Тея ловким движением натянула на голову капюшон, развернулась на месте и поспешила прочь, только желтые сандалии замелькали. А Адам подумал, что никак не может представить себе девушку в профиль, и эта мысль показалась ему странной и неуместной.
В столовой было пусто. Адам подошел к стойке, за которой суетилась маленькая девушка-робот. Она подняла на него голубые стеклянные глазки, часто захлопала густыми ресницами, что следовало понимать как вопрос о номере варианта завтрака, – роботы не смели заговаривать первыми.
– Пожалуйста, второй, – произнес Адам, стараясь, говорить как можно отчетливее.
– Нам недавно заменили детектор, господин, – сообщила девушка приятным высоким голосом. – Теперь я распознаю даже неразборчивую речь, а вы так четко говорите…

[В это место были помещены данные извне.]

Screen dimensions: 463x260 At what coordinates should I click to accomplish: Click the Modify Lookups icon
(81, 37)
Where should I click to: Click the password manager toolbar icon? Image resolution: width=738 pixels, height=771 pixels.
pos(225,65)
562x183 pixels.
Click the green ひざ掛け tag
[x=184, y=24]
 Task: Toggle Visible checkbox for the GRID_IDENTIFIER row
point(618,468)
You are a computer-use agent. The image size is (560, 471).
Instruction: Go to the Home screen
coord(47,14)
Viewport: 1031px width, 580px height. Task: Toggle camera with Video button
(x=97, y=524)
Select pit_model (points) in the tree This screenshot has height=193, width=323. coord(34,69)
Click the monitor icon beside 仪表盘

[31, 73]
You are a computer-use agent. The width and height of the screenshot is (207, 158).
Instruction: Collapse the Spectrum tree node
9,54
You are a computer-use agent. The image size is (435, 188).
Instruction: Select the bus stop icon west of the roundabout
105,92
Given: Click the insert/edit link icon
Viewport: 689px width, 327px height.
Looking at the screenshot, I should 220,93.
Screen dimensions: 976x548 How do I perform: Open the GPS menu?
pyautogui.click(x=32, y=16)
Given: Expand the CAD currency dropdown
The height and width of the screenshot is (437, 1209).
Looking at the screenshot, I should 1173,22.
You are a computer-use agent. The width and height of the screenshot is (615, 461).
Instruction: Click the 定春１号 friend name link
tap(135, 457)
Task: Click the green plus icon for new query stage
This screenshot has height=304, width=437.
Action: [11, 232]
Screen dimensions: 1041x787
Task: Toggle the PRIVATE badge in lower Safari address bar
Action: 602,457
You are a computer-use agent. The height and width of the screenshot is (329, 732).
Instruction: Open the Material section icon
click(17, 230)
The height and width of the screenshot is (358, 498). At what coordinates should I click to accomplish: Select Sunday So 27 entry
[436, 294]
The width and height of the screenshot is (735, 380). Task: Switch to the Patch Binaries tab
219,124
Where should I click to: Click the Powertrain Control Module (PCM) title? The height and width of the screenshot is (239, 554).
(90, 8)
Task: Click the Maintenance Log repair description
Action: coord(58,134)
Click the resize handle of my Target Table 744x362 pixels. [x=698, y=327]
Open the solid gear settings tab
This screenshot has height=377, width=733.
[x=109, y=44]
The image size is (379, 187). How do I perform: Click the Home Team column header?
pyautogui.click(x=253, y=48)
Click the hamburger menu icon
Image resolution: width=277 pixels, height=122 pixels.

– Ольга! – грубый гортанный окрик исходил неизвестно откуда. – Ты чего это разболталась с молодым господином? Делаю тебе второе замечание. Опять отлыниваешь? Поторопись! Ты, кажется, достукаешься у меня. Я сдам тебя на запчасти…
– Не нужно на запчасти… – пролепетала Ольга. – Только не это. Я еще не отработала ресурс.
– Опять споришь? – Все тот же ворчливый голос давил.
– Будьте добры, оставьте девушку в покое, – попросил Адам вежливо. – Это я виноват. Нужно было остановить ее.
– Вы, молодой господин, не можете быть виноваты по определению. – Голос заметно смягчился. – Так и быть, по вашей просьбе второе замечание снимаю. Приятного аппетита, господин выпускник, кушайте на здоровье.
Ольга уже протягивала поднос с дымящейся тарелкой пресной овсяной каши, тонким ломтиком подсушенного хлеба и чашкой утреннего кофе – второй вариант завтрака.